YOUR GOAL.
Up to and including the line that holds "mark leslie (73, 1939)", copy every line of the records below exactly, starting at the first; leave pictures out.

SOURCE MATERIAL.

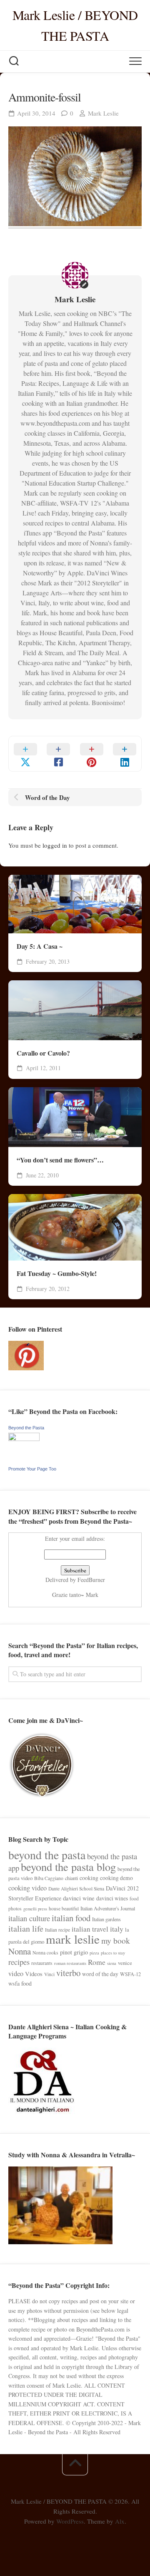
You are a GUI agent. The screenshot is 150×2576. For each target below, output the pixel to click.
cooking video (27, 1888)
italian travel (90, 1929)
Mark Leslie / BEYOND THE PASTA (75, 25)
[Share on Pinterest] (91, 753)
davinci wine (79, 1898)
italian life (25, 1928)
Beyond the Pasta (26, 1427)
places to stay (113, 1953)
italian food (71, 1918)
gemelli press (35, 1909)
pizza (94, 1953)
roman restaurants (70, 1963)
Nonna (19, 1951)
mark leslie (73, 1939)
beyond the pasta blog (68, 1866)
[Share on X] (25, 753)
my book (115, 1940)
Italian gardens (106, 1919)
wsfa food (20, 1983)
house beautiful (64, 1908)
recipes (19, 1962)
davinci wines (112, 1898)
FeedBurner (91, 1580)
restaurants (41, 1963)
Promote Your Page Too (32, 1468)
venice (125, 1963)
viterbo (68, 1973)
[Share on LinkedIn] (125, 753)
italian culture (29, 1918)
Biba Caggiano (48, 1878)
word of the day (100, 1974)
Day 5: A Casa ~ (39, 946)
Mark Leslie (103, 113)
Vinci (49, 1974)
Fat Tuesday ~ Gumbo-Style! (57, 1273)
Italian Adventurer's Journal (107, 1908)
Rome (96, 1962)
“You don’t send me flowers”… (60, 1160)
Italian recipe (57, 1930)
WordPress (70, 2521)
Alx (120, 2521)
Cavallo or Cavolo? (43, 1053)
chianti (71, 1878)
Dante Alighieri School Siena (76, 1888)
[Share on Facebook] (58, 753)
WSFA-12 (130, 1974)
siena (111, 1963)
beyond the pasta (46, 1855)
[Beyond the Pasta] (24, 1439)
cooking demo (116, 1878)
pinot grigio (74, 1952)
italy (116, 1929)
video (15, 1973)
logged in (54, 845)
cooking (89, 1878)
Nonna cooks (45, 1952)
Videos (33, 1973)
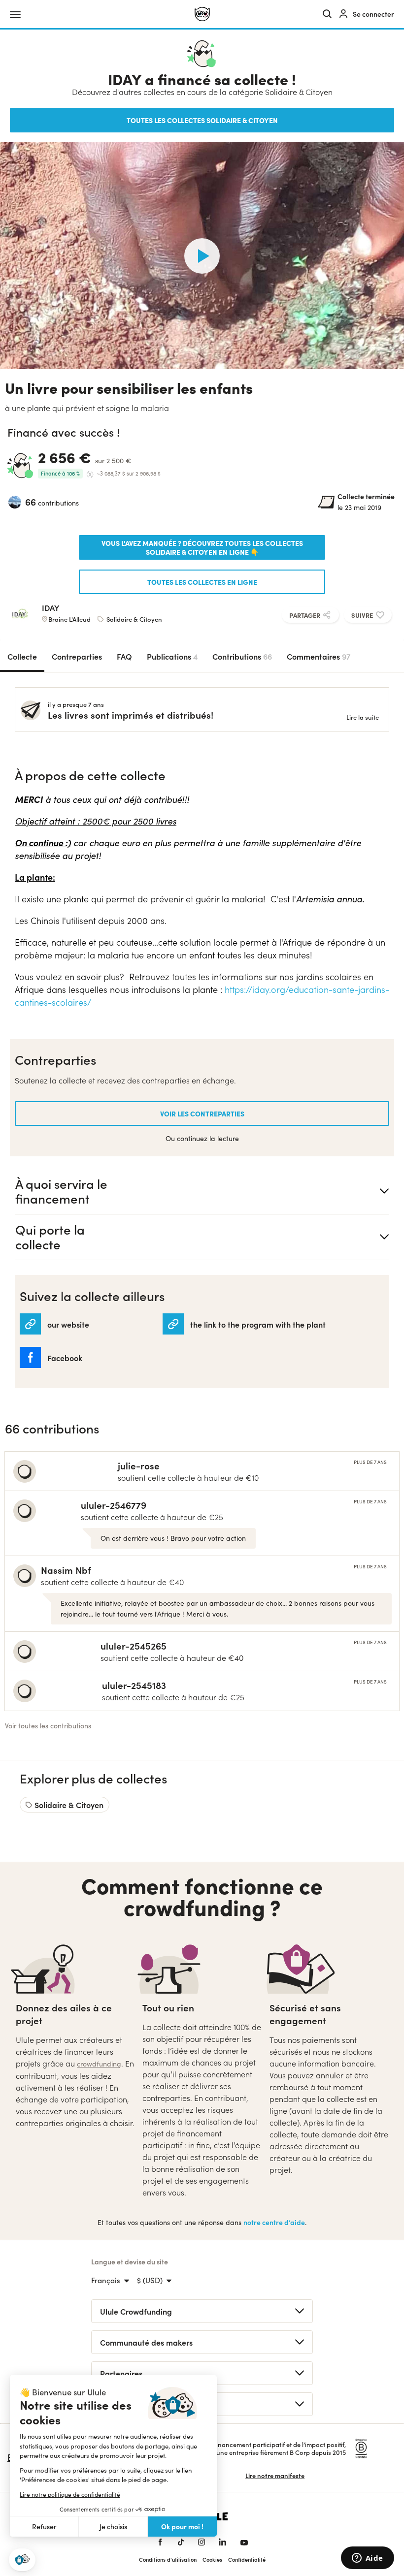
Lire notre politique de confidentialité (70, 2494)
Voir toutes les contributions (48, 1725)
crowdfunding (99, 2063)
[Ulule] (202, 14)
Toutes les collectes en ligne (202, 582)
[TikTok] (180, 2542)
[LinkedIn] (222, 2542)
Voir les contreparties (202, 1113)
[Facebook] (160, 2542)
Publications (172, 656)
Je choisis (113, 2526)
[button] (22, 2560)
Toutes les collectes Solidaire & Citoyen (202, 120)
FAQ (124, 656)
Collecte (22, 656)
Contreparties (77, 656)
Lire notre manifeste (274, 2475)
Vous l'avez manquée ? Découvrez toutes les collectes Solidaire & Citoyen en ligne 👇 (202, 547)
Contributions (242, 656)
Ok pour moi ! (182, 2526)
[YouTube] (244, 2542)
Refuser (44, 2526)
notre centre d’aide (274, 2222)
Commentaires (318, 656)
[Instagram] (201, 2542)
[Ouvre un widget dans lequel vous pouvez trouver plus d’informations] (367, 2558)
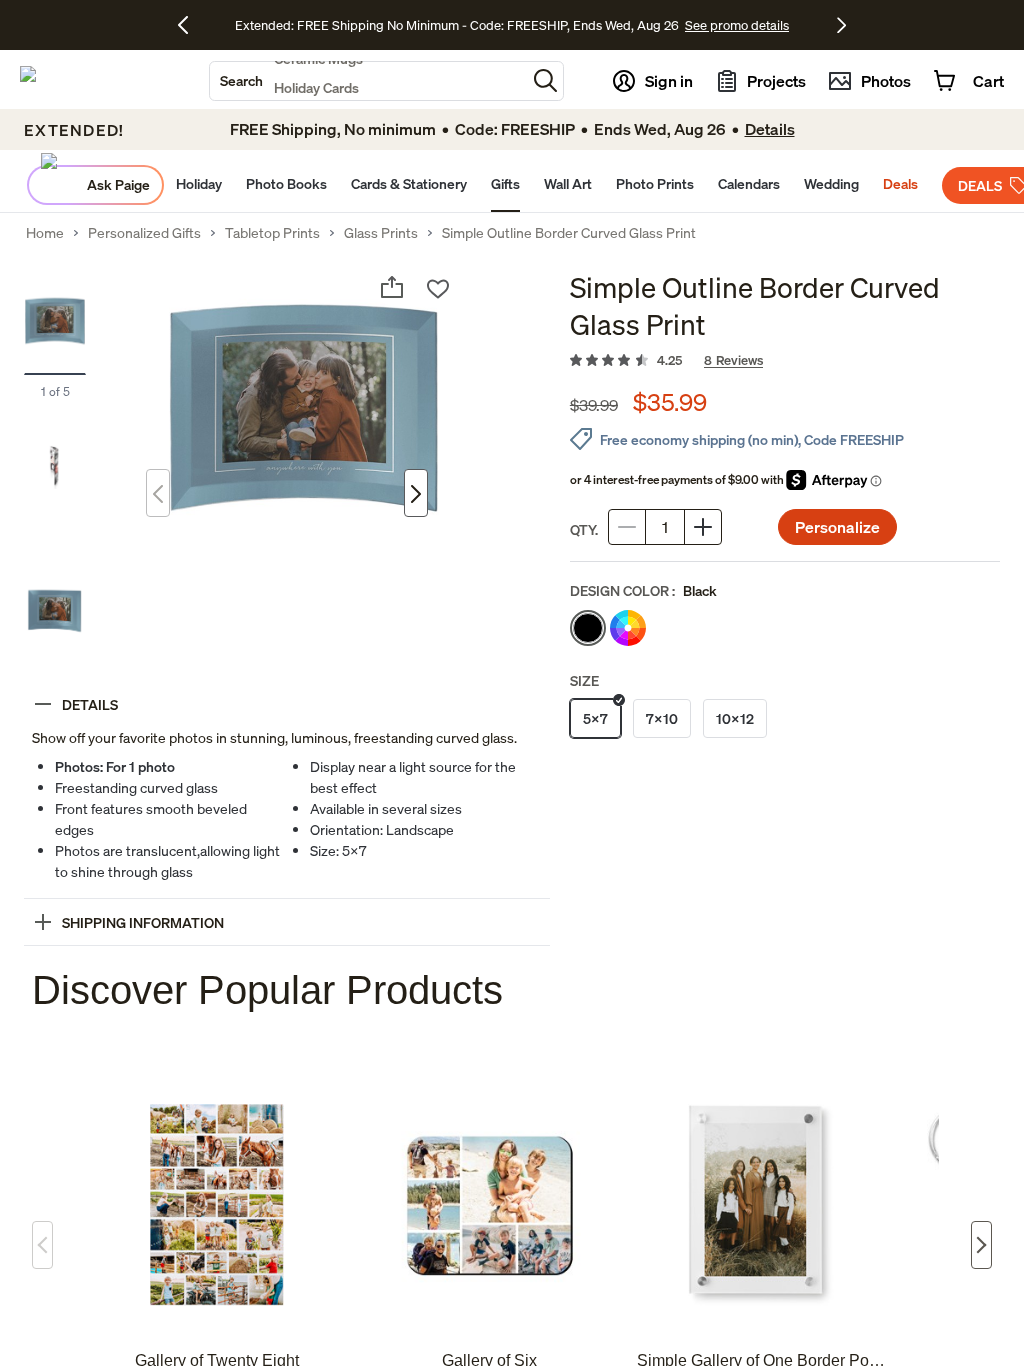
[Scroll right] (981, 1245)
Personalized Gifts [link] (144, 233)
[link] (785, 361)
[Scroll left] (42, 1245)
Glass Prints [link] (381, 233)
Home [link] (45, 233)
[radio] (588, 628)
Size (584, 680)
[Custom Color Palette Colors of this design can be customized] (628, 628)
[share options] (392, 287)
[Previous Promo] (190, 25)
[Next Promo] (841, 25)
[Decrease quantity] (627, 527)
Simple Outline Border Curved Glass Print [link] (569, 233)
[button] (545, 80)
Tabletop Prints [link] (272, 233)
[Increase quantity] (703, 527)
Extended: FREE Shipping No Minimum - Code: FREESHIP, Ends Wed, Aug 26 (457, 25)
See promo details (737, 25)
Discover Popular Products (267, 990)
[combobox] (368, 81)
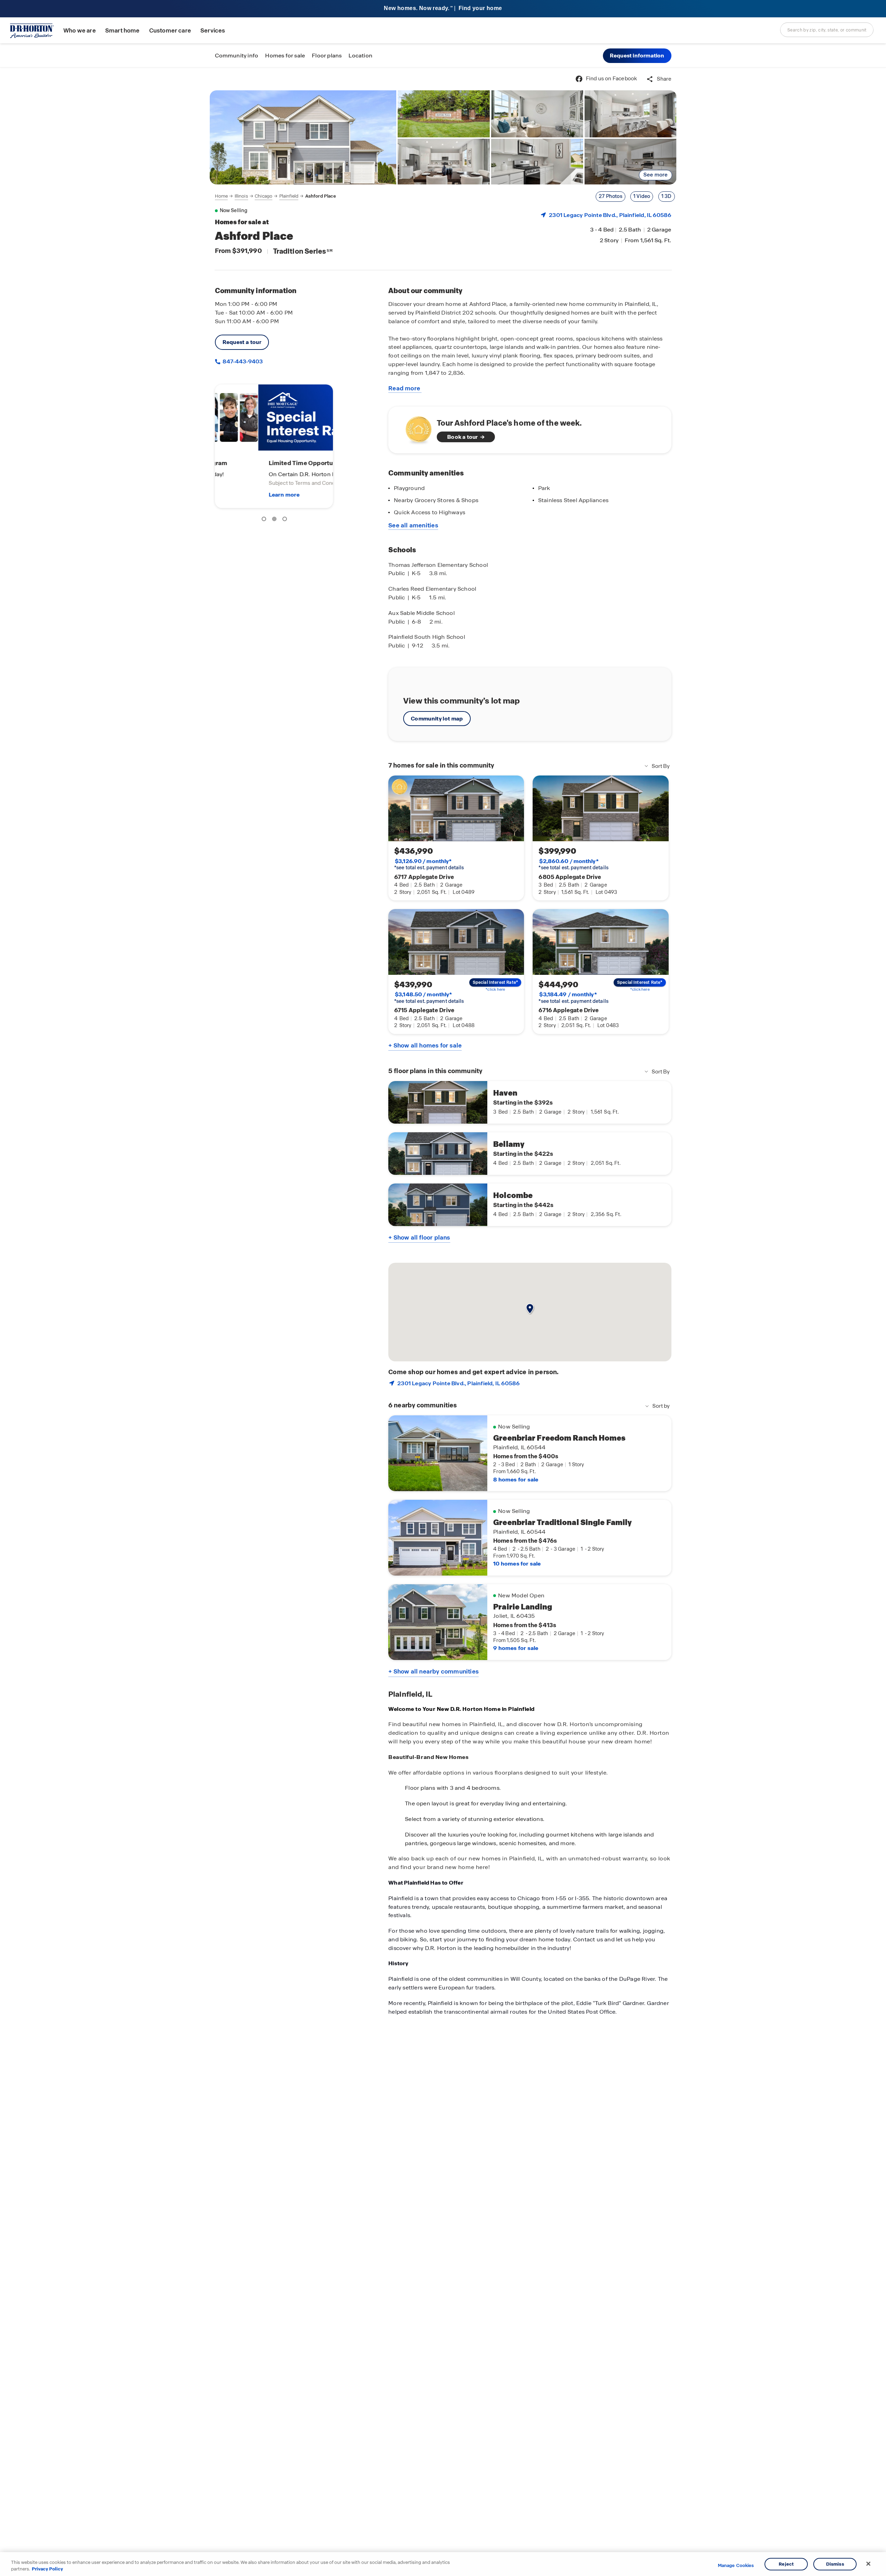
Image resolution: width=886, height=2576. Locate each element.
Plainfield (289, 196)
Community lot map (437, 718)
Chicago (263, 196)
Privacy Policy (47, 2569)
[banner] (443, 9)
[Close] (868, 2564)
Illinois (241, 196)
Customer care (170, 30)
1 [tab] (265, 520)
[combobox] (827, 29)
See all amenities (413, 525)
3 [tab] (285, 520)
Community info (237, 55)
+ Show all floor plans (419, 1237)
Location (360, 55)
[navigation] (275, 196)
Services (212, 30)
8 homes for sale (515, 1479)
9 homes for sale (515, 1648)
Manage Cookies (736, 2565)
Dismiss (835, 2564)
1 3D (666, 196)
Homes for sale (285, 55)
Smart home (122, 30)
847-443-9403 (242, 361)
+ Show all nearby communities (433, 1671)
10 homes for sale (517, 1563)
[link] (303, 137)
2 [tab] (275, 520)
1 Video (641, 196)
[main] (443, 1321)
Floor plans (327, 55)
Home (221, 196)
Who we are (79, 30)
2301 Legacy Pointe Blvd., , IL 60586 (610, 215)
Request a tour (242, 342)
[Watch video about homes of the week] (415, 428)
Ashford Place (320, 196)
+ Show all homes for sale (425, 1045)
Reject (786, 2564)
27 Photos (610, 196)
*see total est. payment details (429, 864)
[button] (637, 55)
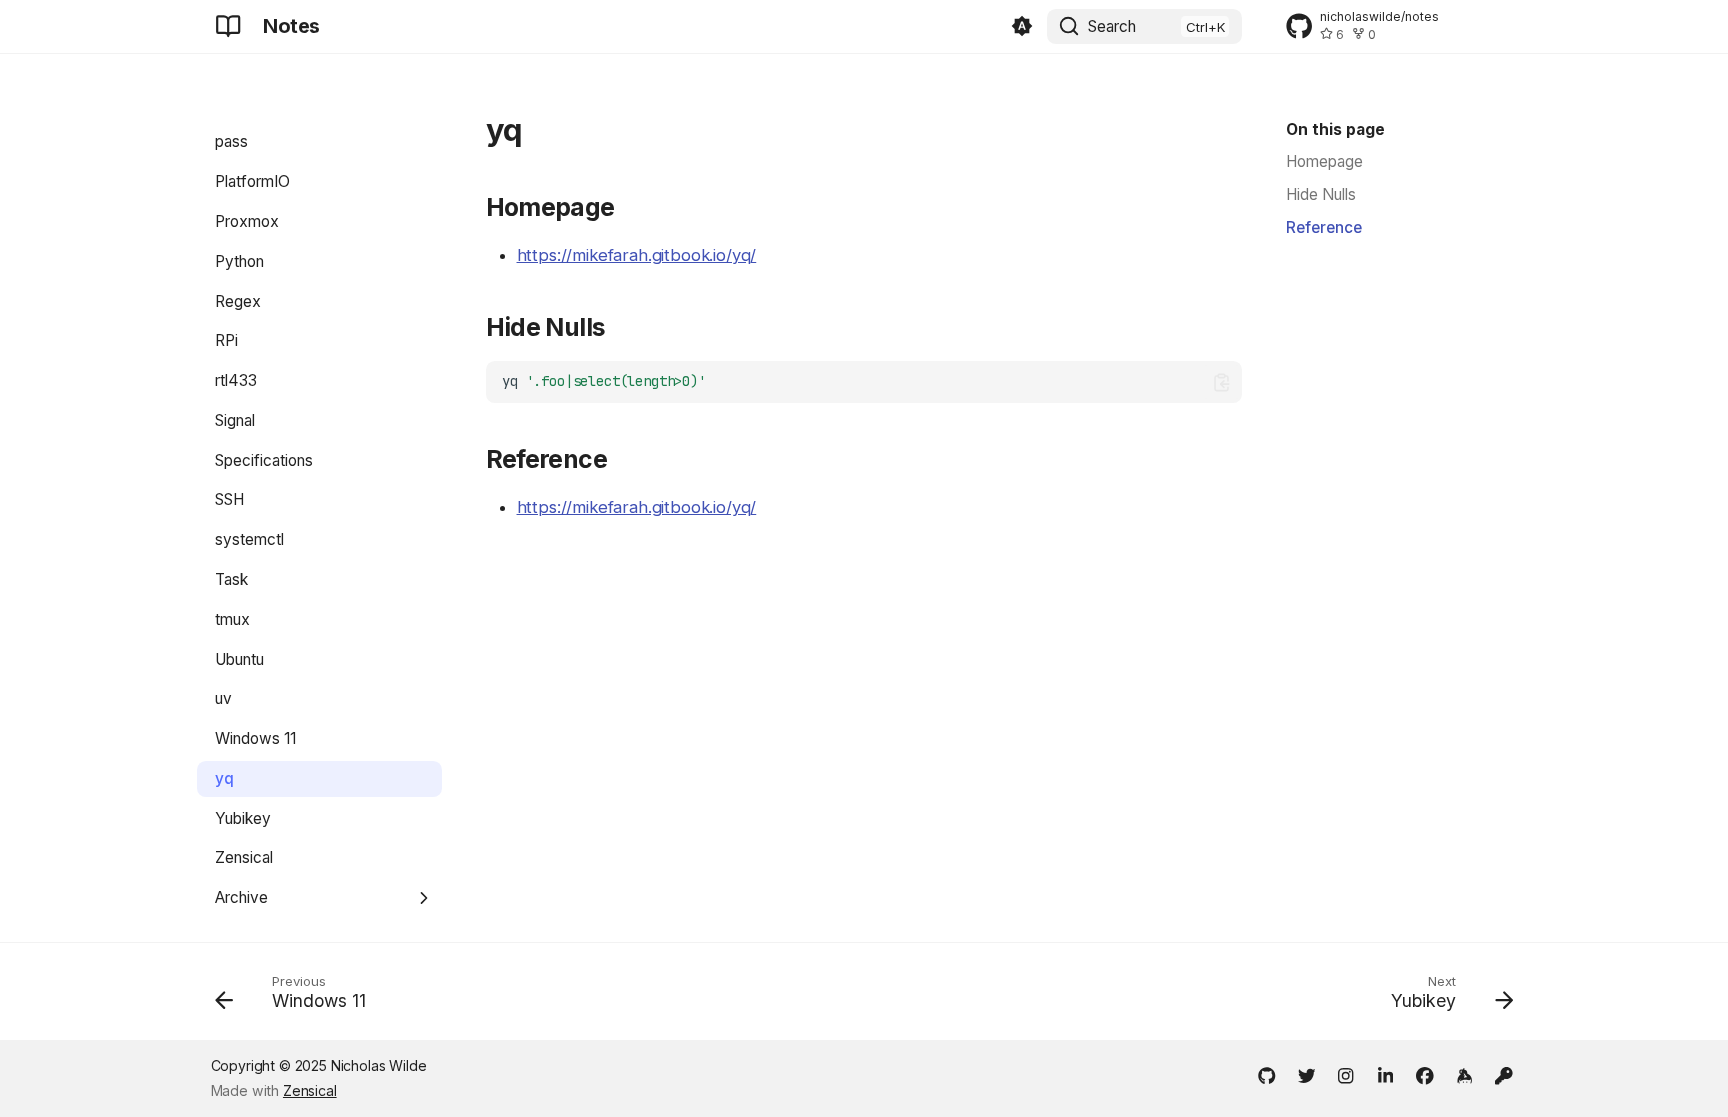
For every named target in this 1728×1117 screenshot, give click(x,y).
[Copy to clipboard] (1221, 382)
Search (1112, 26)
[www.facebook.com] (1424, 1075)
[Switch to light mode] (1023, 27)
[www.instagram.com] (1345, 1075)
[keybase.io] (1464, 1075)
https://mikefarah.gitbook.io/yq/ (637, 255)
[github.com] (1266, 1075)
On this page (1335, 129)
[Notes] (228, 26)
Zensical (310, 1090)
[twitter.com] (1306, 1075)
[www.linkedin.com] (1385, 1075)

ANSWER SECTION.
You are a GUI agent. The screenshot is 150×2576. For each target below, output the pixel to click.
cooking video (27, 1888)
italian travel (90, 1929)
Mark Leslie / BEYOND THE PASTA (75, 25)
[Share on Pinterest] (91, 753)
davinci wine (79, 1898)
italian life (25, 1928)
Beyond the Pasta (26, 1427)
places to stay (113, 1953)
italian food (71, 1918)
gemelli press (35, 1909)
pizza (94, 1953)
roman restaurants (70, 1963)
Nonna (19, 1951)
mark leslie (73, 1939)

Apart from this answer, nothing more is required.